Questions about the live demo shown during HDF webinar
For thatsmall demo where you tailed a log file and you put them to Kafka and then you put them to HDFS – suppose there is an additional step where a big Spark job or Hive job (that cannot run in real time) that’s supposed to run against that data in HDFS, do you recommend orchestrating that step still in NiFi? Or do you recommend delegating the scheduling of the Spark or Hive Job in Falcon/Oozie?
Can you use NIFI to schedule Spark jobs, yes absolutely? But it also depends on your expectations of the job schedulers. Please refer to the following HCC Q&A for more details: https://community.hortonworks.com/questions/60308/is-it-a-good-idea-generally-to-use-nifi-as-a-sched.html
I had couple of questions on thedata-flow live demo:
At the 2nd processor, the lines were split. i might have missed the step on how the lines were split , is it based on some kind of delimiter?
SplitText processor simply splits the input file into individual lines based on line boundaries. On the other side, SplitContent processor allows you to split on arbitrary patterns that you provide to it, which would be a better fit for more complex use cases.
In place of moving the files to Kafka queue, can the processor directly place the files on hdfs file server?
Yes, you certainly can directly place the files in HDFS, skipping Kafka. Kafka becomes critical when you have very dynamic updates on the consumer side. With NIFI, you need to add/remove processors accordingly; with Kafka, you don’t need to do anything to your broker regarding consumer side updates.
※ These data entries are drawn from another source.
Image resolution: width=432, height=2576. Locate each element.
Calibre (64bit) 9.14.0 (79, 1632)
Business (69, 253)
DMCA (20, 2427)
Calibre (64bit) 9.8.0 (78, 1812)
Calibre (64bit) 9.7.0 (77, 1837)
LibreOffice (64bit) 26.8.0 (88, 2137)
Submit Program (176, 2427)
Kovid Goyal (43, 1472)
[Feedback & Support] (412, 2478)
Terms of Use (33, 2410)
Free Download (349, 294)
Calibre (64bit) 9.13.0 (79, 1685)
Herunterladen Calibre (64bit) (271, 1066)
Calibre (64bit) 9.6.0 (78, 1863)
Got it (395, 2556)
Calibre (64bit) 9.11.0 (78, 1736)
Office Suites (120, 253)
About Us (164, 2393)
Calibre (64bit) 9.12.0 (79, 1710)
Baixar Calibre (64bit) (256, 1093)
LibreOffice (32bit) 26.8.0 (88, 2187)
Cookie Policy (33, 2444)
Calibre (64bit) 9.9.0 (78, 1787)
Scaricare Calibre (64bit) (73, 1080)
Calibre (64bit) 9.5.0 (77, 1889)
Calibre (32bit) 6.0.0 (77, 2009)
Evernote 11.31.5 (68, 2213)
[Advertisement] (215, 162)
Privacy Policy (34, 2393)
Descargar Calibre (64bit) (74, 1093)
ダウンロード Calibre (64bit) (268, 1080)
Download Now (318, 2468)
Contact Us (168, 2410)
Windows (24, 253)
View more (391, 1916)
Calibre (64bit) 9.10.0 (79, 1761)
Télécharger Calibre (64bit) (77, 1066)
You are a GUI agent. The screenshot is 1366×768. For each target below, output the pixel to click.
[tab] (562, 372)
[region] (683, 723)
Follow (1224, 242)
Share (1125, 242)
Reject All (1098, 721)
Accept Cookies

In the past, advanced middleware used to have orchestration (flow of data between systems), ESB, messaging (Kafka), etc. capabilities. Now we are splitting each of the capabilities into their own offerings/solutions. Understand that these solutions are Open Source and built for high volume, variety, velocity of data. Any comments?
Each of the components has some unique capabilities, i am curious about an example of a single project that addresses them all? In general, by separating these components, you have the fine grained control of each one, scale them in and out in a very flexible manner.
Slide 17/18 – Would you then have separate NiFi clusters installed on the edge (I guess MiNiFi agent for small devices like IoT devices), the regional infrastructure and also on the core infrastructure?
Yes, correct – you would have separate NiFi clusters, or MiNiFi agents installed on the edge, and then one ore more NiFi clusters in your regional centers, and then another one in the core infrastructure.